THE PROBLEM:
In the entries below, find every line holding the string "computer" and collect it.

[SOURCE INFORMATION]

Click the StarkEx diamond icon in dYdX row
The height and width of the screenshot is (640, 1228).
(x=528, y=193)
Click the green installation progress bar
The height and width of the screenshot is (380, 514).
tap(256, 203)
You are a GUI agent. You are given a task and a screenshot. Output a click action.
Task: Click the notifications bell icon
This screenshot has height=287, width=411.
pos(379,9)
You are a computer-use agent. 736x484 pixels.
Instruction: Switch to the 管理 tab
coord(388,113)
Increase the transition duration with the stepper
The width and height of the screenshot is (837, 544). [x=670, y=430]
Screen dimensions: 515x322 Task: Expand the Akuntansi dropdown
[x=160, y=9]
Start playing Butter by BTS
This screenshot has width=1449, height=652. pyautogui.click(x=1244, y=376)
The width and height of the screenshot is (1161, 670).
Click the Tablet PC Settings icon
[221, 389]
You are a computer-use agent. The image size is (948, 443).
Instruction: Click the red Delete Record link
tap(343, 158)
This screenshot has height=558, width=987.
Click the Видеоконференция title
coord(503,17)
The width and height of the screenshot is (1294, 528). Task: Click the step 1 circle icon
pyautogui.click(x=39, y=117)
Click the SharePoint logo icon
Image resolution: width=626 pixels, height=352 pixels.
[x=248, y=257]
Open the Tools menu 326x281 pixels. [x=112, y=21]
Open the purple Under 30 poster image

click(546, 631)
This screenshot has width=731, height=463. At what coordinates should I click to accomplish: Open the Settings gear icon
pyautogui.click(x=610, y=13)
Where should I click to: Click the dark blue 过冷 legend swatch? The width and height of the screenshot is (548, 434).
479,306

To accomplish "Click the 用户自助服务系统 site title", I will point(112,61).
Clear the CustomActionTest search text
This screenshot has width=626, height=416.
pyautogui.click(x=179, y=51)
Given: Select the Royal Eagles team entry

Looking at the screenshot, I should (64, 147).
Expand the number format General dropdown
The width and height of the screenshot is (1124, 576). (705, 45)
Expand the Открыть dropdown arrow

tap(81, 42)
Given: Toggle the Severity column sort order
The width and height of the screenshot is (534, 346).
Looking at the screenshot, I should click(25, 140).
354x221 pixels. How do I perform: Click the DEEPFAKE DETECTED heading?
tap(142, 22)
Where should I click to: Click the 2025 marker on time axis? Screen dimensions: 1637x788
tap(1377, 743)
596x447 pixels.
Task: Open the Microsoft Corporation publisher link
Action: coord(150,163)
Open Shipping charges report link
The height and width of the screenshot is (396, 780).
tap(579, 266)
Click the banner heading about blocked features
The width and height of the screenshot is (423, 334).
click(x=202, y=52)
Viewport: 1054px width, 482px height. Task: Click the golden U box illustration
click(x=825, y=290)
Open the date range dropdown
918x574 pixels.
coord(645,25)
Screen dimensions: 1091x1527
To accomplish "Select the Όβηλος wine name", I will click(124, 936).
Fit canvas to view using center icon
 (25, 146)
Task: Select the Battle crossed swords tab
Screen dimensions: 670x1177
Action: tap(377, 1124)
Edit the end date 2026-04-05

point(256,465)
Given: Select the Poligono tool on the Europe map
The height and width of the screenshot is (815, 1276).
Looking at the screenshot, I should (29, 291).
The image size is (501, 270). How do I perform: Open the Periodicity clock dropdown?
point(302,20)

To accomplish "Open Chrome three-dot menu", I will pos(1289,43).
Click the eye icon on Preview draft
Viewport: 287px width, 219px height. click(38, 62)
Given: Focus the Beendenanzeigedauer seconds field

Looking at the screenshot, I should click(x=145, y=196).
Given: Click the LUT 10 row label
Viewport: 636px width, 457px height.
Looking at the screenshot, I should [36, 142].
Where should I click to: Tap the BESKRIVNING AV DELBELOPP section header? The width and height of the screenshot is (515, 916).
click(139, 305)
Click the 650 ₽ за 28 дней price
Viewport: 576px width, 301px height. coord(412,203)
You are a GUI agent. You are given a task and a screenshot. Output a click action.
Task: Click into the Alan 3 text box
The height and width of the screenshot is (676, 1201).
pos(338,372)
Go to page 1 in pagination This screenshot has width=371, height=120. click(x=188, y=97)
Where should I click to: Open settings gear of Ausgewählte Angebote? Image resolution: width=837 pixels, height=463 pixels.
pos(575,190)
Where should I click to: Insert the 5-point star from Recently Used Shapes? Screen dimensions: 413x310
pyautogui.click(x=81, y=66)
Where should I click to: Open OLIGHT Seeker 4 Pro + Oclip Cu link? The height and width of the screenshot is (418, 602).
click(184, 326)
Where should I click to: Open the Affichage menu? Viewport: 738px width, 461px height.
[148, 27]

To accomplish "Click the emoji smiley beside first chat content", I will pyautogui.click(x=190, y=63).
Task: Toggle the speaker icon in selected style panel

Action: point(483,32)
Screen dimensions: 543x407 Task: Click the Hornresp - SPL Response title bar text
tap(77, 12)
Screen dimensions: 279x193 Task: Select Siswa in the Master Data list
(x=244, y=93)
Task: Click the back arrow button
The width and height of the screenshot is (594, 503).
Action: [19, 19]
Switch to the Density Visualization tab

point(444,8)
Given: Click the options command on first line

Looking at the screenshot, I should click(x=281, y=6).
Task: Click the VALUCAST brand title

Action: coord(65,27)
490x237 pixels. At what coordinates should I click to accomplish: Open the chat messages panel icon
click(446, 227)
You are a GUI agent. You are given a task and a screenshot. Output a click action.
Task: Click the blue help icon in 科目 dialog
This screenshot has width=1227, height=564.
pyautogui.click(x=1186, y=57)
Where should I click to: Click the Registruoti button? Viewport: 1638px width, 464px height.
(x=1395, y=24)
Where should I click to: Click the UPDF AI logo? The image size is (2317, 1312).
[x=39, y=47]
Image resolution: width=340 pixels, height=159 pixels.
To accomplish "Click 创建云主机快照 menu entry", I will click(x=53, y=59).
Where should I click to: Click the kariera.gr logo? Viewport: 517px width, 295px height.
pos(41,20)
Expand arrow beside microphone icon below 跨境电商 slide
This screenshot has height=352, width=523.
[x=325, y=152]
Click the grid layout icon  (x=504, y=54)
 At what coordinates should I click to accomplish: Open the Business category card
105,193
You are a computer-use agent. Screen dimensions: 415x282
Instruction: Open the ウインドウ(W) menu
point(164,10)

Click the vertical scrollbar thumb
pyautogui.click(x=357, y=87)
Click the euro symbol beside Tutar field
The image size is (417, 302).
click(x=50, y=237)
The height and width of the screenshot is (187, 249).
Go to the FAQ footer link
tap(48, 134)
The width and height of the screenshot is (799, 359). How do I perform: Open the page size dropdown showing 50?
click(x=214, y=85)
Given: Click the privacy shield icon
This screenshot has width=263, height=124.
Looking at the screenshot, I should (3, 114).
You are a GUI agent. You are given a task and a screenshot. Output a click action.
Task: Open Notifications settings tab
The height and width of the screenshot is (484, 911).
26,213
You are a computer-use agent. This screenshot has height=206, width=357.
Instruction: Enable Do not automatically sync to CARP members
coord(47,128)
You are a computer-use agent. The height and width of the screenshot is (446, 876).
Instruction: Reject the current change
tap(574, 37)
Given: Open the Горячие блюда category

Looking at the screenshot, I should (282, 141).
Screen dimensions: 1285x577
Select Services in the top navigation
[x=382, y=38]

[/SOURCE INFORMATION]

RESULT FOR THIS EXERCISE:
You are a computer-use agent. 736x484 pixels.
You are a computer-use agent. The image size is (948, 443).
You are a computer-use agent. Screen dimensions: 415x282
You are a computer-use agent. This screenshot has height=206, width=357.
You are a computer-use agent. The height and width of the screenshot is (446, 876).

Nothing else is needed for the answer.